A plausable cairo api would be to be able to set the source to an image
plus two colors which are the colors that 0 and 1 in that source image
turn into. I think it has been proposed (or already exists?) that a
"fade" color be able to be specified, this is used to render a colorized
and partially transparent version of a source without another
intermediate image. This would be the same as the 1 color, the 0 color
would be a new addition.
The problem I see is that this probably adds a huge number of new
compositing back-end functions. There would have to be variations
depending on whether the source image is 1 or 3 or 4 channels, whether
the colors are transparent, and for each compositing operation.
David Herrmann wrote:
Hi
While working on kmscon the main rendering task I am faced with is
blending a glyph into the main framebuffer with a constant foreground
and background color. The code I have been using is a per-pixel
blending operation on each color value:
For each pixel "i" I do:
r = alpha[i] * foreground.r + (255 - alpha[i]) * background.r
g = alpha[i] * foreground.g + (255 - alpha[i]) * background.g
b = alpha[i] * foreground.b + (255 - alpha[i]) * background.b
r /= 255;
g /= 255;
b /= 255;
dst[i] = (r << 16) | (g << 8) | b;
So I have an 8bit alpha channel from the glyph as input and an xrgb32
output framebuffer. The 24bit foreground/background values are
constant during a single blending operation.
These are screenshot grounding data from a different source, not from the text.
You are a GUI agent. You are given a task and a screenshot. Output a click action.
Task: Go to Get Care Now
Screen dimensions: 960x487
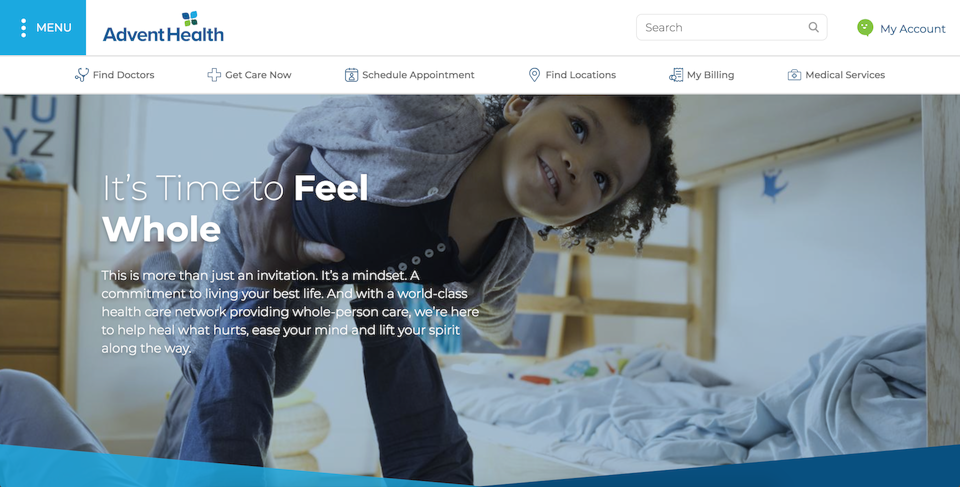click(x=258, y=75)
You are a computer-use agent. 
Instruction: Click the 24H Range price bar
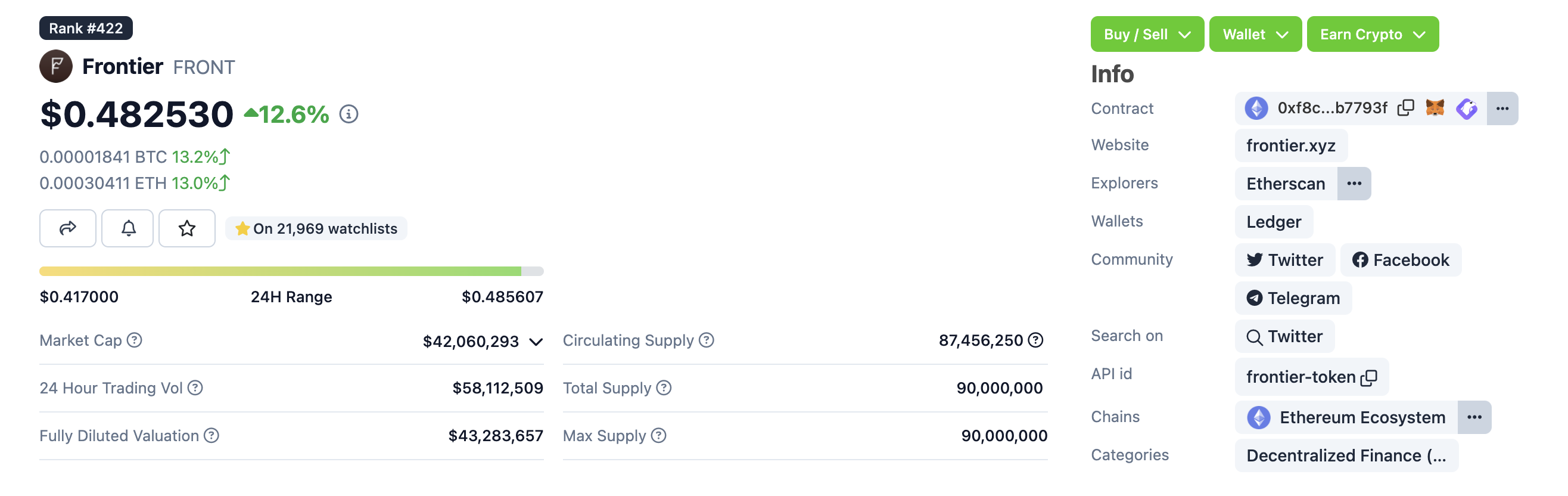point(291,271)
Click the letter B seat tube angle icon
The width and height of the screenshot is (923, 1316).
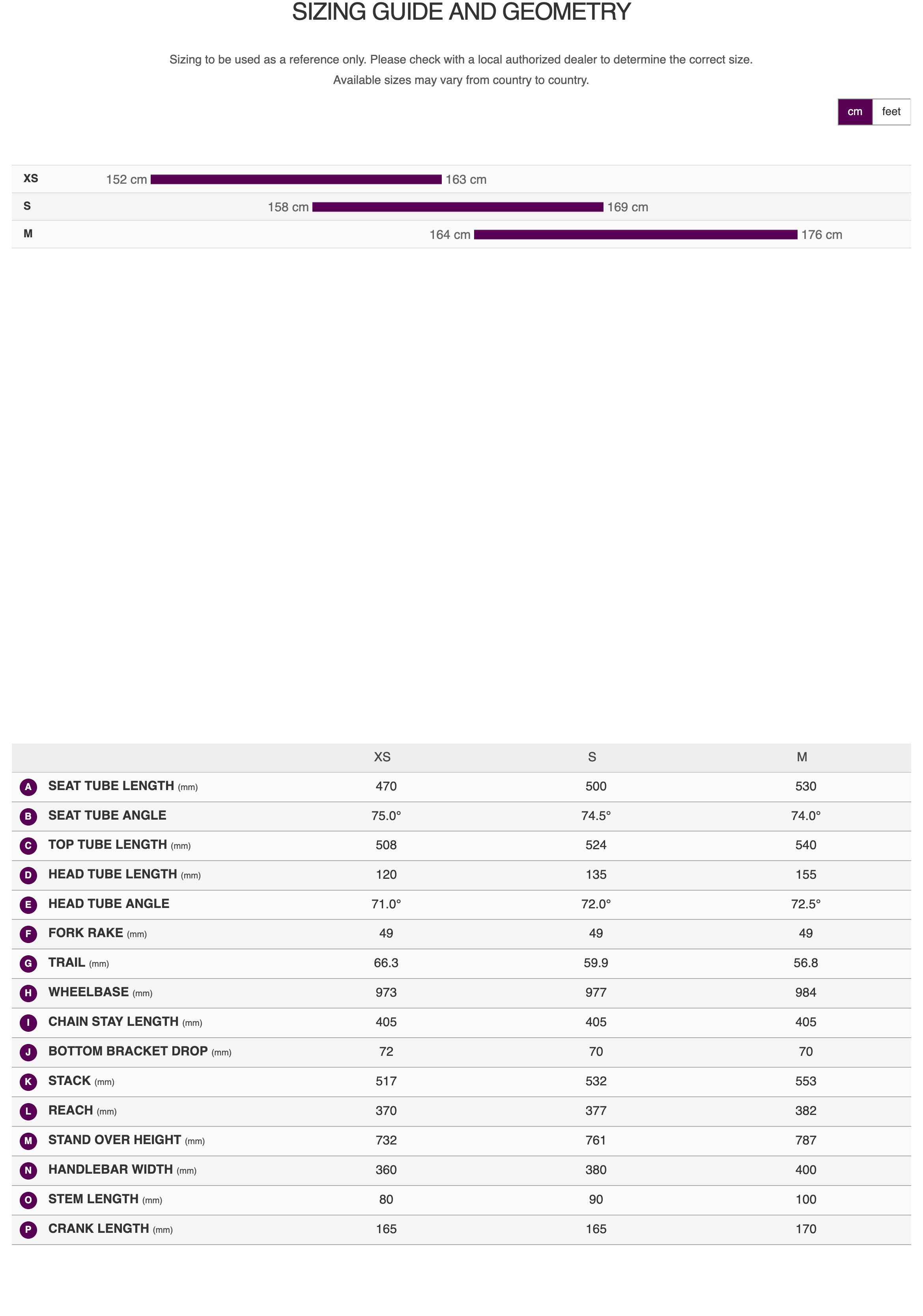tap(28, 816)
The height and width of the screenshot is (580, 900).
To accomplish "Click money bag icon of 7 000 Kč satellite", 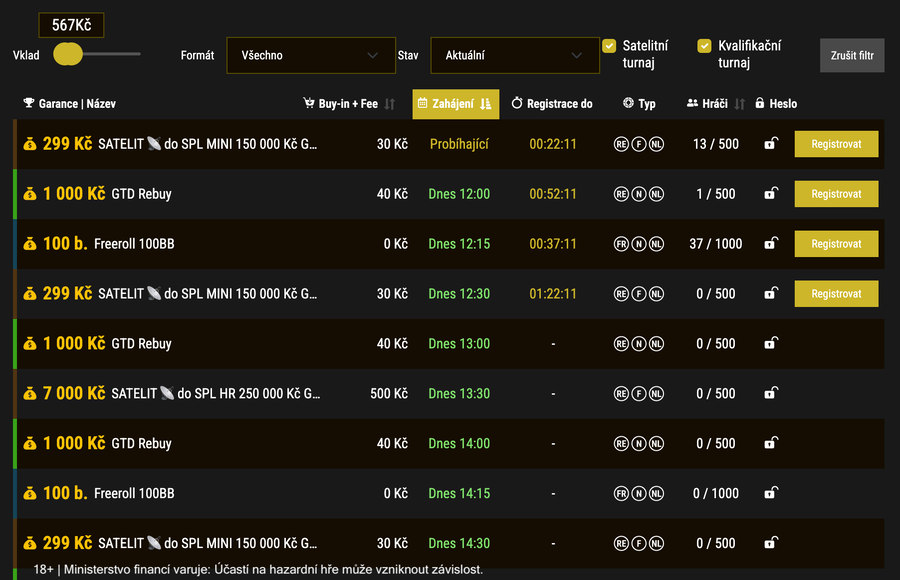I will pos(30,394).
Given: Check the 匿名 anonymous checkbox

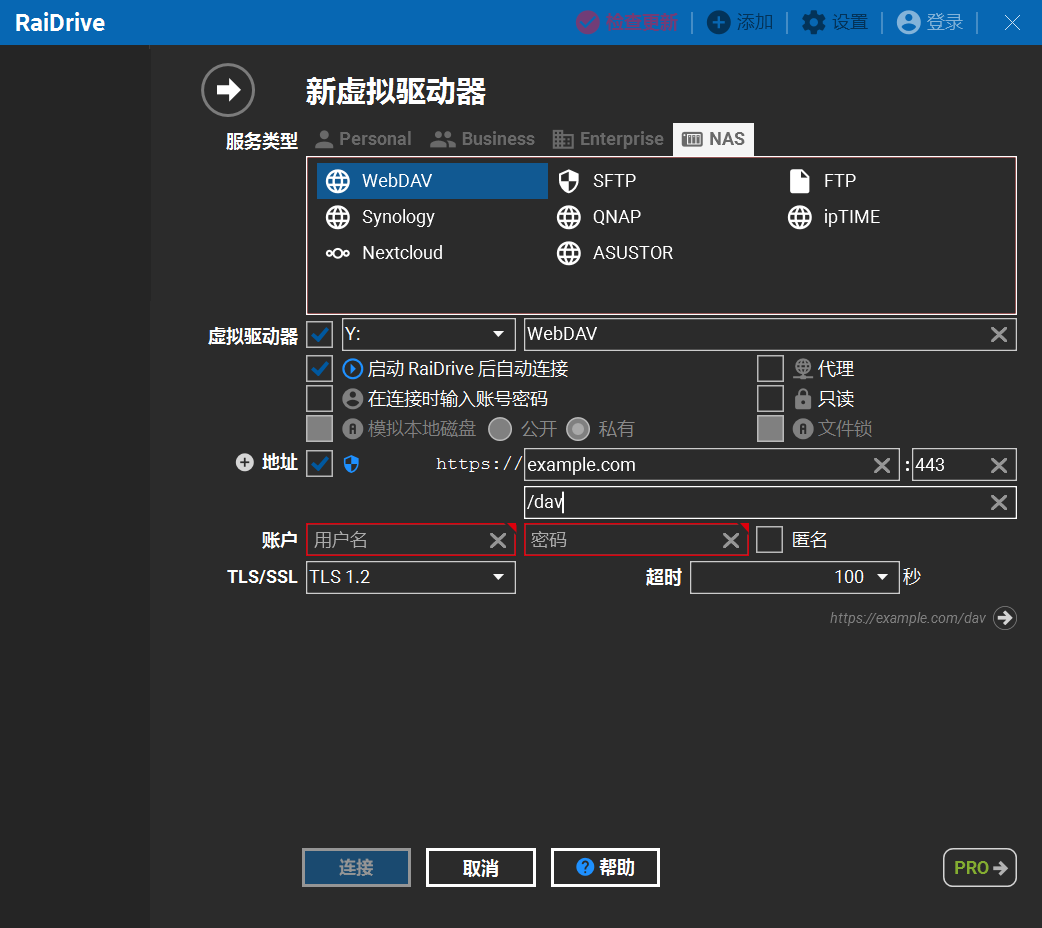Looking at the screenshot, I should (769, 540).
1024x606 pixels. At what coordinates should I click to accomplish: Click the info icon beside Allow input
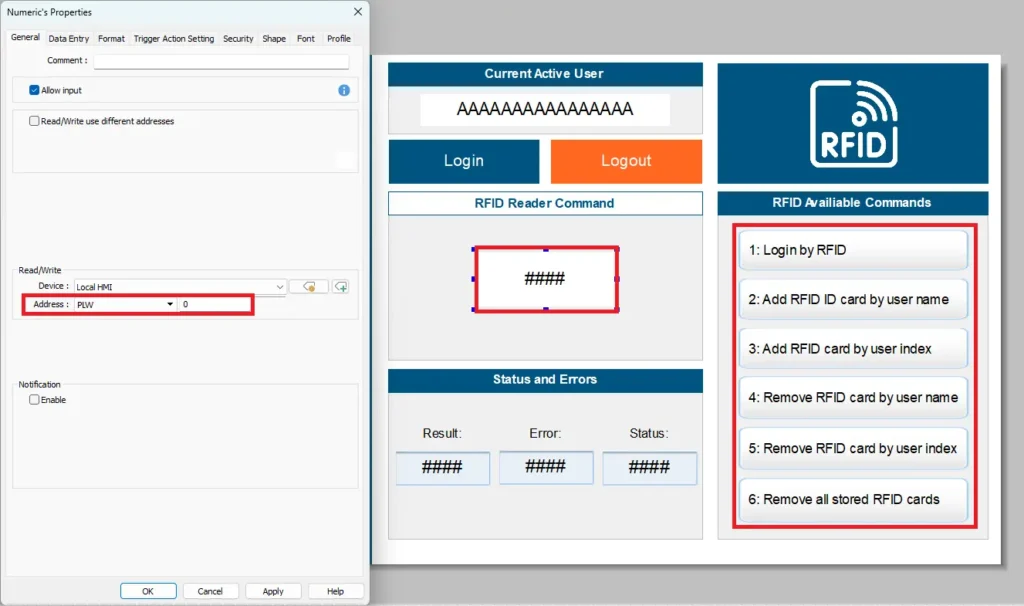(343, 90)
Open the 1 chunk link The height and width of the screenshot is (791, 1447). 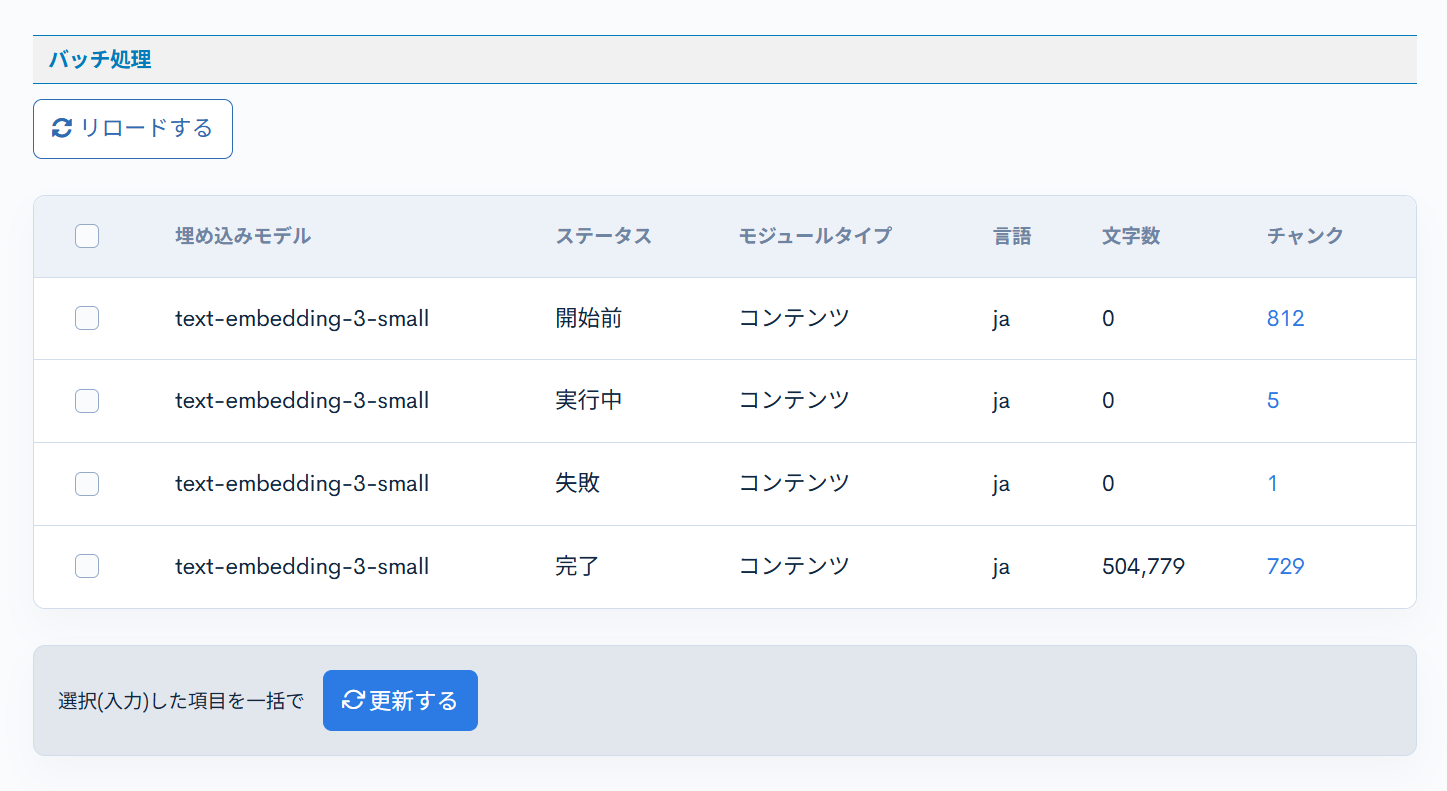1273,483
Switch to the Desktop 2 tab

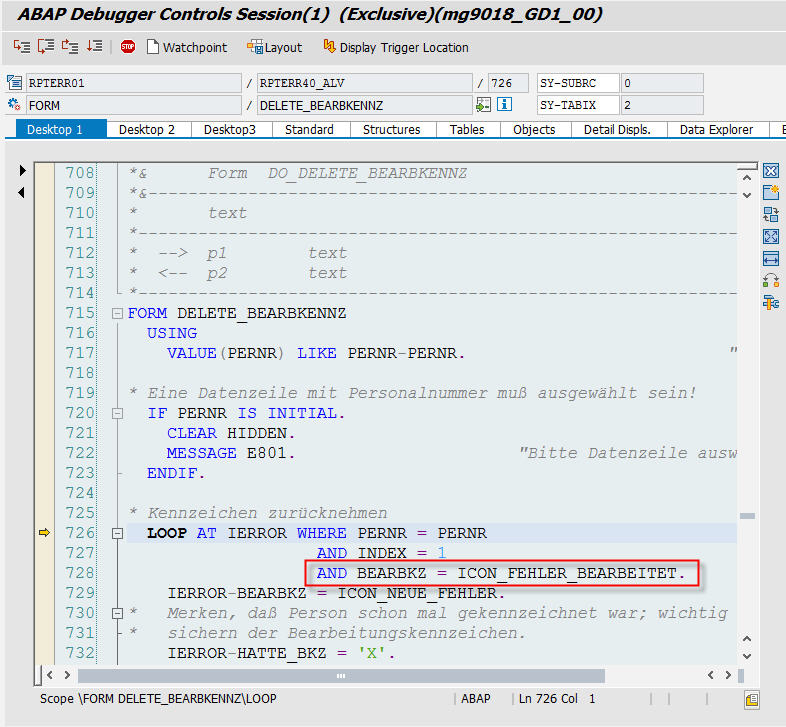point(147,129)
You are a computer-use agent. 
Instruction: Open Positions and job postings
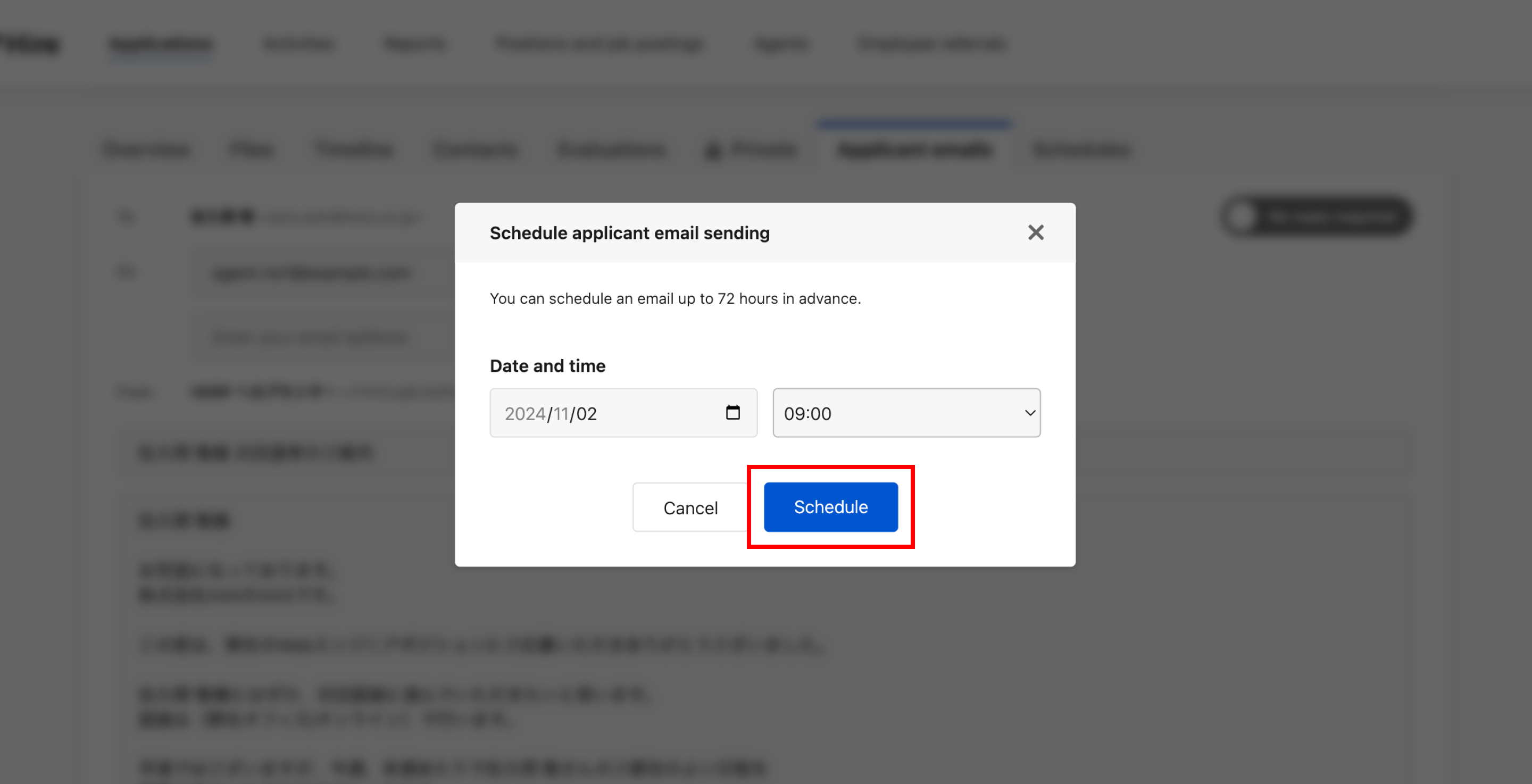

I already optimized this by special-casing alpha[i] == 0 or 255 and I
changed the division to 256 instead of 255. However, I was wondering
whether pixman can provide a better alternative. Unfortunately, the
fastest code I could come up with was (using shadow-buffer):
pixman_fill(shadow, background);
pixman_composite(OVER, foreground, alpha, shadow);
pixman_blt(shadow, dst);
I use a shadow buffer as I _really_ want to avoid to composite
directly into the hardware buffer (which is in most cases way slower
than the extra pixman_blt). However, this scenario requires writing
the data three times and even reading it during the composite
operation. But still, thanks to pixman-optimizations, this turns out
to be almost exactly as fast as my own trivial implementation. So I
was wondering whether anyone has ideas how to speed this up?
Is there a way to perform this operation with a single pixman call? If
not, are there any other optimizations I should consider?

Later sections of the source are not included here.